ZeroEval: A Unified Framework for Evaluating Language Models

ZeroEval is a simple unified framework for evaluating (large) language models on various tasks. This repository aims to evaluate instruction-tuned LLMs for their zero-shot performance on various reasoning tasks such as MMLU and GSM. We evaluate LLMs with a unified setup by controlling the factors such as prompting, sampling, output parsing, etc. In ZeroEval, we perform zero-shot prompting, and instruct LM to output both reasoning and answer in a json-formatted output. We are actively adding new tasks. Contributions are welcome!

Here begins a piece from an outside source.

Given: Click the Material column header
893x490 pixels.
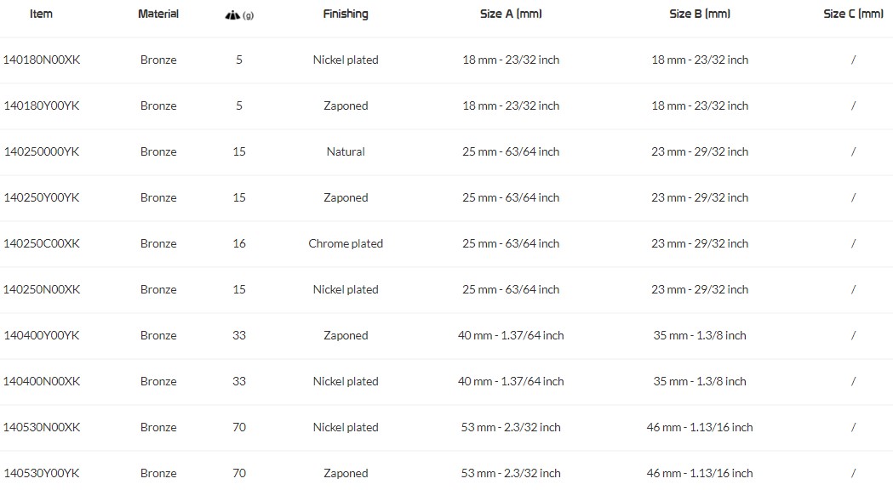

Leaderboard: https://hf.co/spaces/allenai/ZeroEval
X post

Installation

Click to expand

conda create -n zeroeval python=3.10
conda activate zeroeval
# pip install vllm -U # pip install -e vllm 
pip install vllm -U
pip install -r requirements.txt
# export HF_HOME=/path/to/your/custom/cache_dir/

Tasks

MMLU-redux (-d mmlu-redux)
GSM8K (-d gsm)
ZebraLogic (-d zebra-grid)
CRUX (-d crux)
More tasks will be added soon. (e.g., ARC, MMLU-Pro, etc.)

Usage

zero_eval_local.sh and zero_eval_api.sh are the two main scripts to run the evaluation.

Examples

bash zero_eval_local.sh -d mmlu-redux -m meta-llama/Meta-Llama-3-8B-Instruct -p Meta-Llama-3-8B-Instruct -s 4 (Run Llama-3-8B-Instruct with greedy decoding on mmlu-redux)
bash zero_eval_api.sh -d gsm -f openai -m openai/gpt-4o-mini-2024-07-18 -p gpt-4o-mini-2024-07-18 -s 8 (Run gpt-4o-mini with greedy decoding on gsm)
bash zero_eval_api.sh -d zebra-grid -f openai -m deepseek-chat -p deepseek-chat -s 8 (Run deepseek-chat via openai style api, with greedy decoding on zebra-grid)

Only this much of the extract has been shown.